Teolo, 400 profughi all’hotel Michelangelo: è polemica

445
(Fonte foto: www.abanopeople.it).
(Fonte foto: www.abanopeople.it).

L’incontro in Provincia fra Governo, Prefettura e amministrazioni locali sul tema profughi dello scorso 3 agosto (leggi qui), ha polarizzato ancor di più le posizioni sulla questione migranti. Le dichiarazioni che Carmine Valente, numero uno del Dipartimento di Immigrazione del Viminale, ha rilasciato alla stampa padovana nei giorni scorsi, vogliono dare un taglio netto alle polemiche. Riassumendo, il portavoce di Alfano ha affermato che non è possibile discutere sulla possibilità di accogliere o meno i migranti, ma sul come accoglierli.

Così a tre giorni dall’incontro in Provincia non si placano le polemiche. Addentrandosi nel territorio della Bassa Padovana, nello specifico posando lo sguardo su Teolo, riecheggia in lungo e il largo la notizia dell’arrivo di 400 profughi all’Hotel Michelangelo, struttura ricettiva 4 stelle, dismessa da più di sette anni, confinante con Monteortone, frazione della vicina Abano Terme.

Il sindaco di Teolo Moreno Valdisolo si dice furibondo, come il collega aponense Luca Claudio che sfoga la propria frustrazione a proposito dell’accoglienza migranti sui social. “Non è possibile accettare l’accoglienza di 4oo persone” dichiara Claudio che continua, nel post apparso ieri su Facebook, dichiarandosi pronto ad alzare barricate ed organizzare manifestazioni con mobilitazioni di massa.

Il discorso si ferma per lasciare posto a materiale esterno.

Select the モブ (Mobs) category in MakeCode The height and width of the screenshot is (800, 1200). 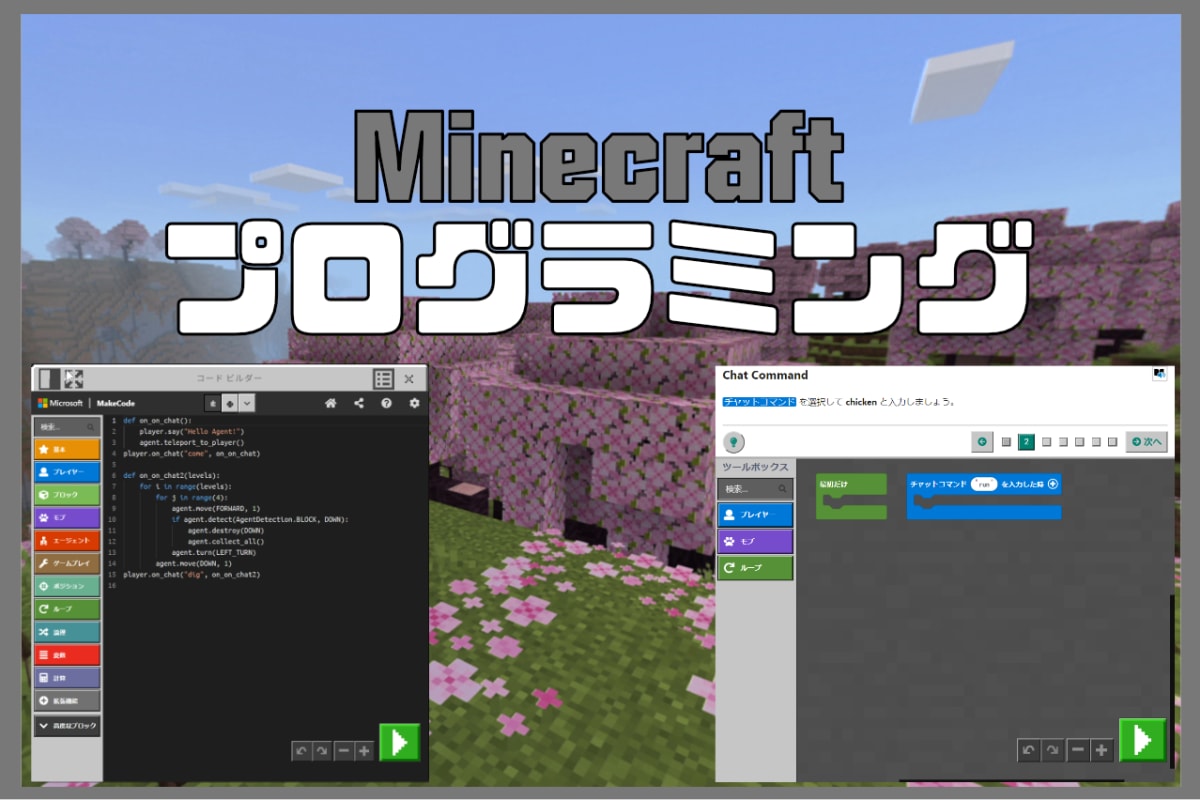(x=67, y=518)
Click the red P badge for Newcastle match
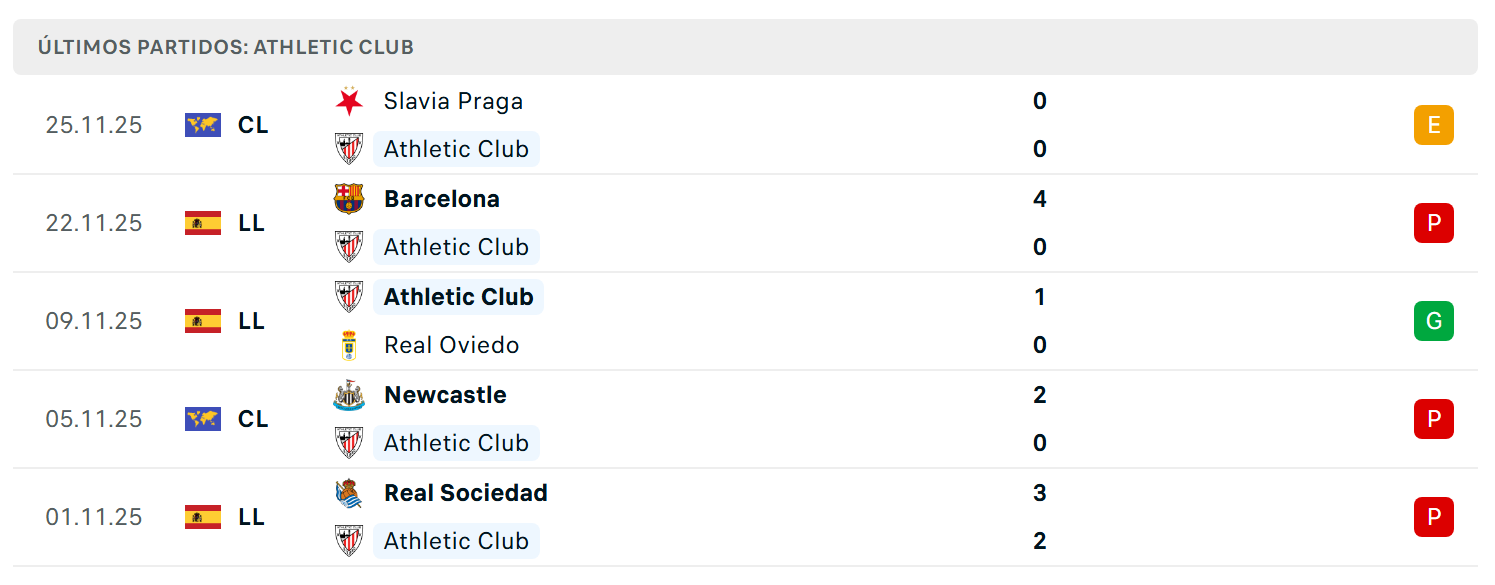The image size is (1495, 585). (1434, 419)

Dello stesso avviso è Adriana Ottaviano, quota rosa dell’amministrazione aponense: «Inviteremo tutti i cittadini di Abano, Teolo, Torreglia, Galzignano e quanti vorranno dare voce al proprio dissenso, a partecipare ad una manifestazione pacifica verso l’assurda gestione degli immigrati a cui il governo sta permettendo di invadere la nostra Italia».

Insomma, la posizione dell’amministrazione di Abano e dei comuni termali è chiara: no a 400 migranti nel territorio termale. No ai migranti in una zona turistica che ospita clienti stranieri e italiani e che si prepara, con l’autunno, all’arrivo dell’alta stagione. Anche gli albergatori del territorio sono preoccupati. Per il presidente di categoria Emanuele Boaretto l’arrivo di migranti in una struttura adiacente il centro dell’attività turistica termale, come l’hotel Michelangelo, sarebbe un grave danno per il settore.